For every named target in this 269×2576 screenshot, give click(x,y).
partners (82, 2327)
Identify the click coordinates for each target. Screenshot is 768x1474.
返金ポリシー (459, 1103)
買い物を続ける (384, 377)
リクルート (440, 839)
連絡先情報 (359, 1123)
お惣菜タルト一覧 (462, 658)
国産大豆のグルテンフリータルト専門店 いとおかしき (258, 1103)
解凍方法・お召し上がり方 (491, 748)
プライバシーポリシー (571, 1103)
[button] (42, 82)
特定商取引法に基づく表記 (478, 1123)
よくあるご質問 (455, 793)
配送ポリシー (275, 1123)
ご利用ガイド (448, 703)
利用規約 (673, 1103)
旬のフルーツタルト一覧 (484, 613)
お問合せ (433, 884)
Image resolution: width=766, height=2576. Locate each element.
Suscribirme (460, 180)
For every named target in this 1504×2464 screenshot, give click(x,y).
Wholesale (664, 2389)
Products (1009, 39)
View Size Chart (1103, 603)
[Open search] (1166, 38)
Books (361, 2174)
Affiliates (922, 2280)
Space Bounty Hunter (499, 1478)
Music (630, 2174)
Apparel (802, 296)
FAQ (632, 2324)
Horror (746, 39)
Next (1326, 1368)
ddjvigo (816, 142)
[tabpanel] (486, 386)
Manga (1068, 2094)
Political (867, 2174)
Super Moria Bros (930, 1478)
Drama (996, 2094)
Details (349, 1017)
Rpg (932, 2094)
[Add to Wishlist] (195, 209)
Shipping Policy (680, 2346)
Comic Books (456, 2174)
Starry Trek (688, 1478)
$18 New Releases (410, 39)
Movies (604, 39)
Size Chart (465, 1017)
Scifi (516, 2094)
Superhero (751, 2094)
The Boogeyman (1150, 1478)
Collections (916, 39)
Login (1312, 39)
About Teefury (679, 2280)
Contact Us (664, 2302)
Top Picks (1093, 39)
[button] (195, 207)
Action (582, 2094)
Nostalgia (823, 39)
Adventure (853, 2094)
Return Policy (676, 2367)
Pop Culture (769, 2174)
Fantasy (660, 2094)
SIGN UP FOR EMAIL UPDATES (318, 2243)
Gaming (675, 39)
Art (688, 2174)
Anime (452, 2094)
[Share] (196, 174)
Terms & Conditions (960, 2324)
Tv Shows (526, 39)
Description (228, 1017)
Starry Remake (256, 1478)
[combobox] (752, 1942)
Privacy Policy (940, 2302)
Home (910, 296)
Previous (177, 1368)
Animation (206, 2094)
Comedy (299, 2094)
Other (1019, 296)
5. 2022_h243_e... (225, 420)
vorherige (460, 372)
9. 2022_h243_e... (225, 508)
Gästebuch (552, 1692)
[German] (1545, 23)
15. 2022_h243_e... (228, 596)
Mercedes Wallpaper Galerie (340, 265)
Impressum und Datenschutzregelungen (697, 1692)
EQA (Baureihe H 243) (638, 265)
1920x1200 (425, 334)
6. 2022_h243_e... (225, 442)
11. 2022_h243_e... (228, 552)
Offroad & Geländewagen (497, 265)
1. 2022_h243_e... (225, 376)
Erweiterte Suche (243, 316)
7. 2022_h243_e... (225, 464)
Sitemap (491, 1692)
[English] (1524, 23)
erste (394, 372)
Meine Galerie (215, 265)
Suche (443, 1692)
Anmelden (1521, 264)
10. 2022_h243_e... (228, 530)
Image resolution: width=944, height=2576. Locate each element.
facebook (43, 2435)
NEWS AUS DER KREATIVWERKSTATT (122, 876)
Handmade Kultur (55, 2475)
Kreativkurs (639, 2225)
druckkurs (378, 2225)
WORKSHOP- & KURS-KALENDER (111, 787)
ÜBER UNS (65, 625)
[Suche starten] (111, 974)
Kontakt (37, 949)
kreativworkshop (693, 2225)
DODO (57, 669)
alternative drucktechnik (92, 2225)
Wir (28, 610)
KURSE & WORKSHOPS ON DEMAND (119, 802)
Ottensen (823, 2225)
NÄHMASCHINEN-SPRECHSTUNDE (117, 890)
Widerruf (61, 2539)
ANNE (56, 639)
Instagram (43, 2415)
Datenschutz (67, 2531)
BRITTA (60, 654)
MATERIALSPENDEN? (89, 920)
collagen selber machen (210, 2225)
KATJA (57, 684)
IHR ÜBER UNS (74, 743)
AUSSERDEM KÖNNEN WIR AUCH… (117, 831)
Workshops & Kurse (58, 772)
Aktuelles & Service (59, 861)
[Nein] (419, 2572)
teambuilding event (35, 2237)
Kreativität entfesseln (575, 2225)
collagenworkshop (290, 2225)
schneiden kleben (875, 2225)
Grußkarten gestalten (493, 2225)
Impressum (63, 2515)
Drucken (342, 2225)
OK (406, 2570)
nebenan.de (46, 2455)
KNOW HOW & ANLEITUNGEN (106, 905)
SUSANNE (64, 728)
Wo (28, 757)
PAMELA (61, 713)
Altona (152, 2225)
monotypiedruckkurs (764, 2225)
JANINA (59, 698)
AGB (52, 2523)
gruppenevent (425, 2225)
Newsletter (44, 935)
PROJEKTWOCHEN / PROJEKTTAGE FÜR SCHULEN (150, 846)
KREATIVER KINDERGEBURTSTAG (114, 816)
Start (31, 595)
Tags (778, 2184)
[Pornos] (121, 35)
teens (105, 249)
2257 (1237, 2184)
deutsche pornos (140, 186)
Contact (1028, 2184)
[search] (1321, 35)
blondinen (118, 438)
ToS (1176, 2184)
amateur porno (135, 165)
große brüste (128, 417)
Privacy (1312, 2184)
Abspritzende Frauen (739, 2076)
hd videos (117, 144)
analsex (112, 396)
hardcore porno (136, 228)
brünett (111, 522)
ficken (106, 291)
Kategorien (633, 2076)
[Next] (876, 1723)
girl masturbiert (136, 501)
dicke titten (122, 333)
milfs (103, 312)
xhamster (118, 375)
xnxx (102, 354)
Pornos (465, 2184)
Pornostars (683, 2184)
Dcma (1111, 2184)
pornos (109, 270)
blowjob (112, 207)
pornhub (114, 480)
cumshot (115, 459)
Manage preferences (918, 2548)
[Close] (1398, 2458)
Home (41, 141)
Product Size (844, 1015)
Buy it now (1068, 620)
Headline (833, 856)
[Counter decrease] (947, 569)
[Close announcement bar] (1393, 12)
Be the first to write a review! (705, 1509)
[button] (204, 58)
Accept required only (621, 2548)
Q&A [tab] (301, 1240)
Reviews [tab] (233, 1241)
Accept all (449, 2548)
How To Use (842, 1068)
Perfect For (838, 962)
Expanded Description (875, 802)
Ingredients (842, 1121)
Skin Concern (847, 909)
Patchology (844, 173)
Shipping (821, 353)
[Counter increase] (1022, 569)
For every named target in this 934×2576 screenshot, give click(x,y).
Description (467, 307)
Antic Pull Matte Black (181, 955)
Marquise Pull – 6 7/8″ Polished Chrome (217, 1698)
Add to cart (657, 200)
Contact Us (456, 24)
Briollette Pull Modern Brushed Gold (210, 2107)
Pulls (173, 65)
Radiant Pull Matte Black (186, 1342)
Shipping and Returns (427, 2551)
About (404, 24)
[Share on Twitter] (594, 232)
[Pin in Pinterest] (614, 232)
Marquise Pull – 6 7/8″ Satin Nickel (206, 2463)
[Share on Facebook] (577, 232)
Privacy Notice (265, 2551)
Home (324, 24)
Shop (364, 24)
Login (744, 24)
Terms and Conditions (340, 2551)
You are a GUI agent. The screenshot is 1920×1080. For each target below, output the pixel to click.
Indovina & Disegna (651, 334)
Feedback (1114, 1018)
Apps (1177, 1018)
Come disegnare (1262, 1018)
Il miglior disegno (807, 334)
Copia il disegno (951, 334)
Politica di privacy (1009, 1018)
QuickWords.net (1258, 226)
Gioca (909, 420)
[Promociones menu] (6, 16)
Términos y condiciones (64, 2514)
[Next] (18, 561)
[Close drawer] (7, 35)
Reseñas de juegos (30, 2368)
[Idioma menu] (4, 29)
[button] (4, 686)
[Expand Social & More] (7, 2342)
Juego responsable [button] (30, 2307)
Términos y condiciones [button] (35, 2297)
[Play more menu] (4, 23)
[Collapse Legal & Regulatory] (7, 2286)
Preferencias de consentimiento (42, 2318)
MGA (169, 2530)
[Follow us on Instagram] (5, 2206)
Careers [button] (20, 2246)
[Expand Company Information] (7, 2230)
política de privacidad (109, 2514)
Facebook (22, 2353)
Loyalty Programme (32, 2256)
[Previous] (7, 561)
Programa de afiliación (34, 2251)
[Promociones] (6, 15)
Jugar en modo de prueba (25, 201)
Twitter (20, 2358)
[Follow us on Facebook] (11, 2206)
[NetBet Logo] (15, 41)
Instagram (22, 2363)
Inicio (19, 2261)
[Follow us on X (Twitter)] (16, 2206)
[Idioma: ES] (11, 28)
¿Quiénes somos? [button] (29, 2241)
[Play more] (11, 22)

Your task: Write out exactly those lines running from the line with "MGA (169, 2530)" to the end of the data above, the first and last included.

Solution to this exercise:
MGA (169, 2530)
[Follow us on Instagram] (5, 2206)
Careers [button] (20, 2246)
[Expand Company Information] (7, 2230)
política de privacidad (109, 2514)
Facebook (22, 2353)
Loyalty Programme (32, 2256)
[Previous] (7, 561)
Programa de afiliación (34, 2251)
[Promociones] (6, 15)
Jugar en modo de prueba (25, 201)
Twitter (20, 2358)
[Follow us on Facebook] (11, 2206)
[NetBet Logo] (15, 41)
Instagram (22, 2363)
Inicio (19, 2261)
[Follow us on X (Twitter)] (16, 2206)
[Idioma: ES] (11, 28)
¿Quiénes somos? [button] (29, 2241)
[Play more] (11, 22)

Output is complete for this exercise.